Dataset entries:
[Start of section]
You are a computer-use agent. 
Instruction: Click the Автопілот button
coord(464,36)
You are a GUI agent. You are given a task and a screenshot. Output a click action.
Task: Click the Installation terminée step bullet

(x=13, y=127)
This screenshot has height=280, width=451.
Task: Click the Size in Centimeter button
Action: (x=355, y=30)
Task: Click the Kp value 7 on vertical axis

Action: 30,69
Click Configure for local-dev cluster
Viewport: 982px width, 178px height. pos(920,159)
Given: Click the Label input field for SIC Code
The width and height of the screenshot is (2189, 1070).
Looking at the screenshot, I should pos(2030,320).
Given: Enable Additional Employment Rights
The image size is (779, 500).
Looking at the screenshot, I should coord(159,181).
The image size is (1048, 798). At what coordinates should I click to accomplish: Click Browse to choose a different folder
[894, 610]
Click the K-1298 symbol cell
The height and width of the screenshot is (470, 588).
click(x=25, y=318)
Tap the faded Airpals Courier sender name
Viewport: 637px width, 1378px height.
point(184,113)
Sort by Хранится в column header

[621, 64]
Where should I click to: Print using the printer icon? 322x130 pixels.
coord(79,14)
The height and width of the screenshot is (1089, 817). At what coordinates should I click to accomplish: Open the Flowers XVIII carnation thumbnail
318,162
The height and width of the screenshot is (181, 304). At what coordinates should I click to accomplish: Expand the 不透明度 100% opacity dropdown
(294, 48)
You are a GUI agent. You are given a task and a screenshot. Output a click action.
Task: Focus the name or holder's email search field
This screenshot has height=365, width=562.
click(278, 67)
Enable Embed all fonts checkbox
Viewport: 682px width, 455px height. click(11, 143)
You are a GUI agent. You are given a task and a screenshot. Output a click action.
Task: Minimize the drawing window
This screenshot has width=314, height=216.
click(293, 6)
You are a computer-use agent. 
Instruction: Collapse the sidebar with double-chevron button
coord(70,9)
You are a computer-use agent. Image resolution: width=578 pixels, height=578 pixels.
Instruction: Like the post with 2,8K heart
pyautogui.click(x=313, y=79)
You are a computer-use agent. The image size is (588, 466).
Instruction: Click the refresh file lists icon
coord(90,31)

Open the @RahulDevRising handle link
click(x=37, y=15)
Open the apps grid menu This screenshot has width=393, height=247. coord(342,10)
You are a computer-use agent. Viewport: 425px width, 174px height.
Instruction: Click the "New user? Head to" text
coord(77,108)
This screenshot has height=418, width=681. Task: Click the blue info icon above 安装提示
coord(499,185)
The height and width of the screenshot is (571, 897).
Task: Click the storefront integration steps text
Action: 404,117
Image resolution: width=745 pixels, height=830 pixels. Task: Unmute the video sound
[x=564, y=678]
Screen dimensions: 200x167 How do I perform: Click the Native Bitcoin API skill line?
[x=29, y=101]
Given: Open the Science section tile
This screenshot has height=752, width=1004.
[End of section]
» **Aim of the exercise**:
Retype each record. Keep every character as it is.

» **Written solution**:
You are a computer-use agent. 
Instruction: Click the Автопілот button
coord(464,36)
You are a GUI agent. You are given a task and a screenshot. Output a click action.
Task: Click the Installation terminée step bullet

(x=13, y=127)
This screenshot has height=280, width=451.
Task: Click the Size in Centimeter button
Action: (x=355, y=30)
Task: Click the Kp value 7 on vertical axis

Action: 30,69
Click Configure for local-dev cluster
Viewport: 982px width, 178px height. pos(920,159)
Given: Click the Label input field for SIC Code
The width and height of the screenshot is (2189, 1070).
Looking at the screenshot, I should pos(2030,320).
Given: Enable Additional Employment Rights
The image size is (779, 500).
Looking at the screenshot, I should coord(159,181).
The image size is (1048, 798). At what coordinates should I click to accomplish: Click Browse to choose a different folder
[894, 610]
Click the K-1298 symbol cell
The height and width of the screenshot is (470, 588).
click(x=25, y=318)
Tap the faded Airpals Courier sender name
Viewport: 637px width, 1378px height.
point(184,113)
Sort by Хранится в column header

[621, 64]
Where should I click to: Print using the printer icon? 322x130 pixels.
coord(79,14)
The height and width of the screenshot is (1089, 817). At what coordinates should I click to accomplish: Open the Flowers XVIII carnation thumbnail
318,162
The height and width of the screenshot is (181, 304). At what coordinates should I click to accomplish: Expand the 不透明度 100% opacity dropdown
(294, 48)
You are a GUI agent. You are given a task and a screenshot. Output a click action.
Task: Focus the name or holder's email search field
This screenshot has height=365, width=562.
click(278, 67)
Enable Embed all fonts checkbox
Viewport: 682px width, 455px height. click(11, 143)
You are a GUI agent. You are given a task and a screenshot. Output a click action.
Task: Minimize the drawing window
This screenshot has width=314, height=216.
click(293, 6)
You are a computer-use agent. 
Instruction: Collapse the sidebar with double-chevron button
coord(70,9)
You are a computer-use agent. Image resolution: width=578 pixels, height=578 pixels.
Instruction: Like the post with 2,8K heart
pyautogui.click(x=313, y=79)
You are a computer-use agent. The image size is (588, 466).
Instruction: Click the refresh file lists icon
coord(90,31)

Open the @RahulDevRising handle link
click(x=37, y=15)
Open the apps grid menu This screenshot has width=393, height=247. coord(342,10)
You are a computer-use agent. Viewport: 425px width, 174px height.
Instruction: Click the "New user? Head to" text
coord(77,108)
This screenshot has height=418, width=681. Task: Click the blue info icon above 安装提示
coord(499,185)
The height and width of the screenshot is (571, 897).
Task: Click the storefront integration steps text
Action: 404,117
Image resolution: width=745 pixels, height=830 pixels. Task: Unmute the video sound
[x=564, y=678]
Screen dimensions: 200x167 How do I perform: Click the Native Bitcoin API skill line?
[x=29, y=101]
Given: Open the Science section tile
This screenshot has height=752, width=1004.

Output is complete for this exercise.